→ **REQUIRED ACTION**: Would you retype the line that contains "The height and" and all lines following it to the end of the entries below, exactly and without pictures?

=-=-=-=-=

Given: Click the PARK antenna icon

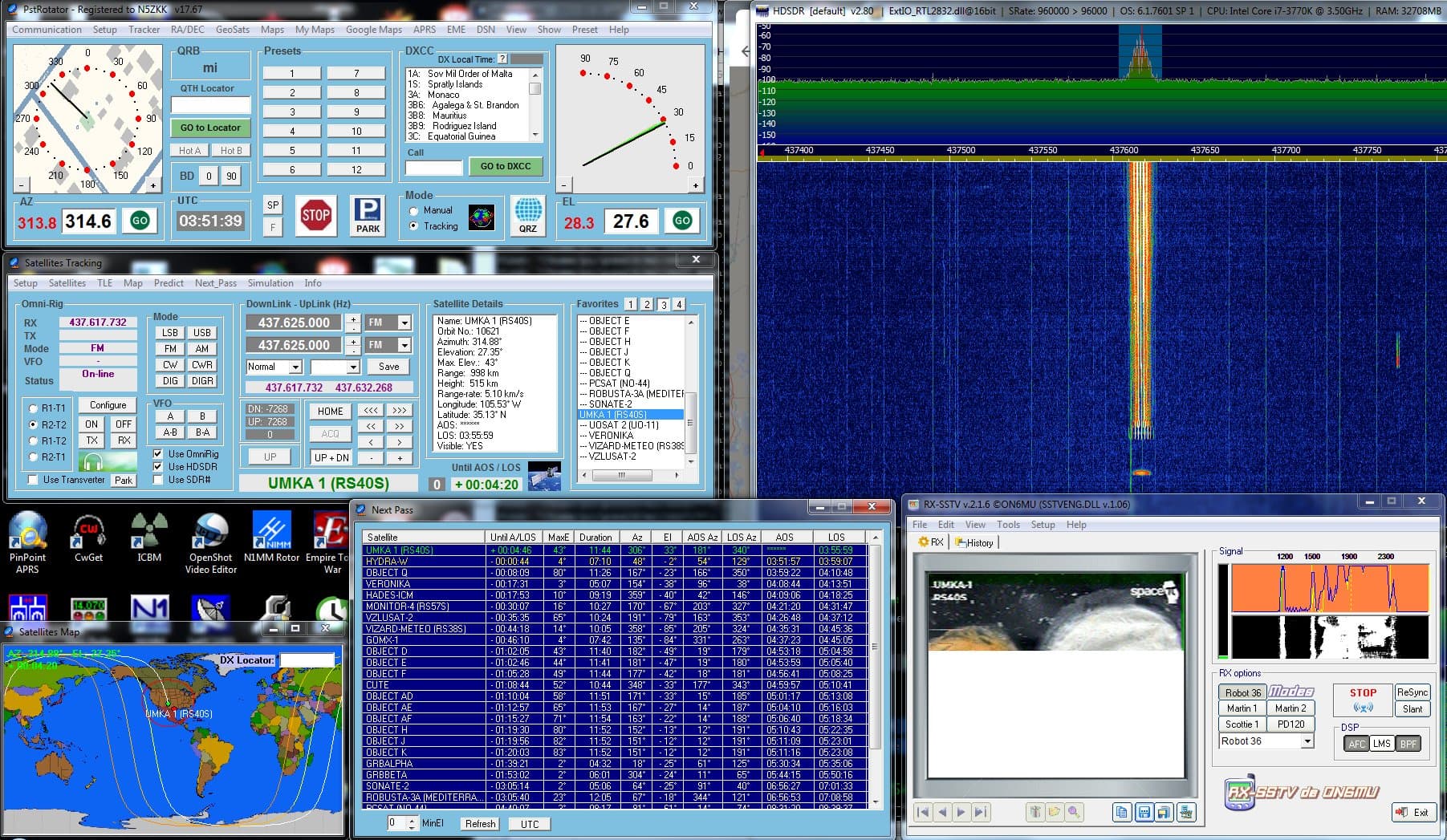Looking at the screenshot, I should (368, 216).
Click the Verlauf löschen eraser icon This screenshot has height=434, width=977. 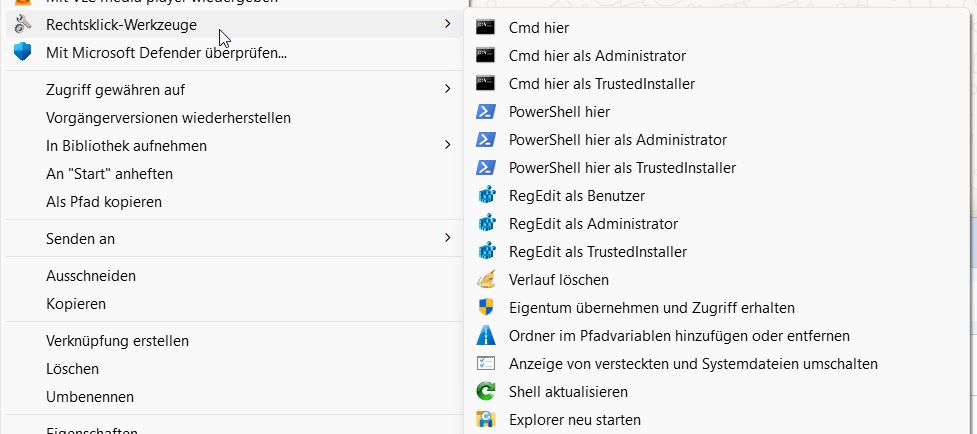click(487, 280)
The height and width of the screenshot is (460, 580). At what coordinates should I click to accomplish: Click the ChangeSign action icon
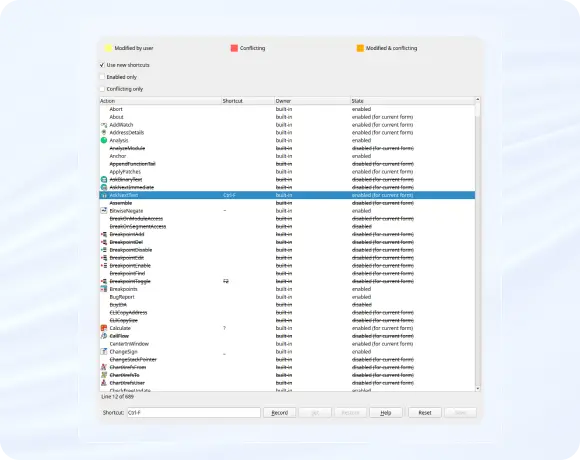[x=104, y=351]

=-=-=-=-=

→ **FINISHED EXERCISE**:
The height and width of the screenshot is (460, 580). At what coordinates should I click to accomplish: Click the ChangeSign action icon
[x=104, y=351]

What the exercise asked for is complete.